Noninvasive Imaging Biomarker Identifies Small Airway Damage in Severe Chronic Obstructive Pulmonary Disease

Abstract

Rationale: Evidence suggests damage to small airways is a key pathologic lesion in chronic obstructive pulmonary disease (COPD). Computed tomography densitometry has been demonstrated to identify emphysema, but no such studies have been performed linking an imaging metric to small airway abnormality.Objectives: To correlate ex vivo parametric response mapping (PRM) analysis to in vivo lung tissue measurements of patients with severe COPD treated by lung transplantation and control subjects.Methods: Resected lungs were inflated, frozen, and systematically sampled, generating 33 COPD (n = 11 subjects) and 22 control tissue samples (n = 3 subjects) for micro-computed tomography analysis of terminal bronchioles (TBs; last generation of conducting airways) and emphysema.Measurements and Main Results: PRM analysis was conducted to differentiate functional small airways disease (PRM^fSAD) from emphysema (PRM^Emph).
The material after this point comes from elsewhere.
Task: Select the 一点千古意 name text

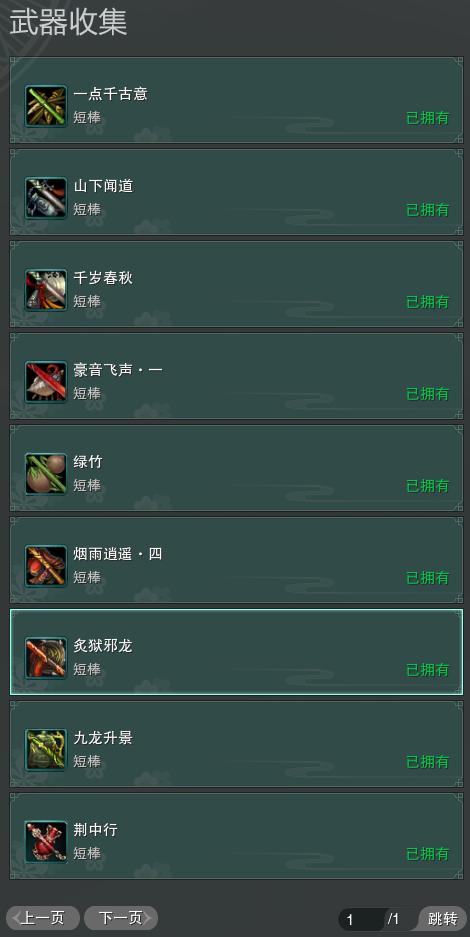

In COPD lungs, TB numbers were reduced (P = 0.01); surviving TBs had increased wall area percentage (P < 0.001), decreased circularity (P < 0.001), reduced cross-sectional luminal area (P < 0.001), and greater airway obstruction (P = 0.008). COPD lungs had increased airspace size (P < 0.001) and decreased alveolar surface area (P < 0.001). Regression analyses demonstrated unique correlations between PRM^fSAD and TBs, with decreased circularity (P < 0.001), decreased luminal area (P < 0.001), and complete obstruction (P = 0.008). PRM^Emph correlated with increased airspace size (P < 0.001), decreased alveolar surface area (P = 0.003), and fewer alveolar attachments per TB (P = 0.01).Conclusions: PRM^fSAD identifies areas of lung tissue with TB loss, luminal narrowing, and obstruction. This is the first confirmation that an imaging biomarker can identify terminal bronchial pathology in established COPD and provides a noninvasive imaging methodology to identify small airway damage in COPD.
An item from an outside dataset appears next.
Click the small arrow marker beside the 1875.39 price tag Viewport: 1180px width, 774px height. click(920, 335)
Keywords: COPD; airways disease; imaging; micro-CT.

Figure 1.

Overview of image acquisition and tissue processing. Left panel: parametric response mapping (PRM) analysis was performed on in vivo thoracic computed tomography (CT) scans, classifying each voxel of lung into one of three classes: normal (PRM^Norm), functional small airways disease (PRM^fSAD), and emphysema (PRM^Emph). Middle panel: after lungs were removed, each explanted lung specimen was first air inflated and frozen to enable ex vivo scanning with a CT scanner. Subsequently, the lung specimen was cut into 2-cm slices, from which tissue cores were extracted for micro-CT imaging. The micro-CT scans enabled a detailed assessment of small airway morphometry and alveolar destruction. Right panel: finally, sample core locations were matched back to the preoperative in vivo CT scan to enable a correlation between the morphometric parameters and the PRM classification. 3D = three-dimensional; MDCT = multidetector CT.

Figure 2.

Three-dimensional (3D) renderings of representative small airway trees present in tissue samples extracted from control subjects and patients with chronic obstructive pulmonary disease (COPD). (A) Representative 3D segmentation of all visible airways within a control and COPD sample are provided in addition to the matched parametric response mapping (PRM) analysis from the ex vivo computed tomography scan. (B) The cross-sectional images along the terminal bronchiole (TB) branch length demonstrate normal airway morphology in TB1 and 2 of the control sample compared with the COPD sample, which demonstrates complete obstruction and scarring in TB1 and airway wall thickening and lumen narrowing in TB2. Yellow lines indicate the inner and outer wall segmentations used for the calculations of luminal cross-sectional area, inner and outer wall perimeter, wall thickness, and wall area percentage. Cross-sectional images are 900 μm wide. emph = emphysema; fSAD = functional small airways disease; Norm = normal.

Figure 3.

Relationship between parametric response mapping (PRM) classification, number of terminal bronchioles (TBs), and airspace size. Samples are color coded based on predominant PRM abnormality (≥33.3%) PRM^Norm (normal; green), PRM^fSAD (functional small airways disease; yellow), or PRM^Emph (emphysema; red), and by specimen type (control, circle; chronic obstructive pulmonary disease [COPD], triangle). Plot demonstrates that the majority of COPD lung samples dominant for PRM^fSAD had significantly reduced number of TBs and a mean linear intercept (Lm) value greater than the 95th percentile of controls. COPD lung samples that were PRM^Emph dominant had similar reduction in TB number but Lm greater than 1,000 μm, which is the lower limit of resolution for clinical computed tomography (CT) and therefore presents as detectable emphysematous disease.